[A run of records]
»»
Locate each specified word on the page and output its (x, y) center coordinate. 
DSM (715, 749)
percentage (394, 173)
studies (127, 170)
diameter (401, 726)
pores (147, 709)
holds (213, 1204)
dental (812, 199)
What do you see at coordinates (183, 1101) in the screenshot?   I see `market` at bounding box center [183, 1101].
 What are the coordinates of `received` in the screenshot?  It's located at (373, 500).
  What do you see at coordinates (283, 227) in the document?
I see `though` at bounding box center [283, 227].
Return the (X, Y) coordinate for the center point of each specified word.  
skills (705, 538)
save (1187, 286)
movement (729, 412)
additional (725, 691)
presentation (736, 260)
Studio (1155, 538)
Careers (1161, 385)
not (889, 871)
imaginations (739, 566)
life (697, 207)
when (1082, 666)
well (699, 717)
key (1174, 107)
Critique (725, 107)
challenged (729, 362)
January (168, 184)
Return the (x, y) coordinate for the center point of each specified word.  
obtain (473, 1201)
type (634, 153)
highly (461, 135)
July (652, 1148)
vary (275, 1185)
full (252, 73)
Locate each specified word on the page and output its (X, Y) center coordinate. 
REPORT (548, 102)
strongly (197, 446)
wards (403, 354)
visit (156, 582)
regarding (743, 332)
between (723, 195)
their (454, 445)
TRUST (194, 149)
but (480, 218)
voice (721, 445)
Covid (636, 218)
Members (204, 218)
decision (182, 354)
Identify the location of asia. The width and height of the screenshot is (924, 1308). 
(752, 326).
««
■ INSTRUCTIONS FOR THE TASK: Switch "specified word" to "listed word" throughout the records above, leaving everything else unchanged.

■ WRITTEN RESPONSE:
Locate each listed word on the page and output its (x, y) center coordinate. 
DSM (715, 749)
percentage (394, 173)
studies (127, 170)
diameter (401, 726)
pores (147, 709)
holds (213, 1204)
dental (812, 199)
What do you see at coordinates (183, 1101) in the screenshot?   I see `market` at bounding box center [183, 1101].
 What are the coordinates of `received` in the screenshot?  It's located at (373, 500).
  What do you see at coordinates (283, 227) in the document?
I see `though` at bounding box center [283, 227].
Return the (X, Y) coordinate for the center point of each listed word.  
skills (705, 538)
save (1187, 286)
movement (729, 412)
additional (725, 691)
presentation (736, 260)
Studio (1155, 538)
Careers (1161, 385)
not (889, 871)
imaginations (739, 566)
life (697, 207)
when (1082, 666)
well (699, 717)
key (1174, 107)
Critique (725, 107)
challenged (729, 362)
January (168, 184)
Return the (x, y) coordinate for the center point of each listed word.  
obtain (473, 1201)
type (634, 153)
highly (461, 135)
July (652, 1148)
vary (275, 1185)
full (252, 73)
Locate each listed word on the page and output its (X, Y) center coordinate. 
REPORT (548, 102)
strongly (197, 446)
wards (403, 354)
visit (156, 582)
regarding (743, 332)
between (723, 195)
their (454, 445)
TRUST (194, 149)
but (480, 218)
voice (721, 445)
Covid (636, 218)
Members (204, 218)
decision (182, 354)
Identify the location of asia. The width and height of the screenshot is (924, 1308). 
(752, 326).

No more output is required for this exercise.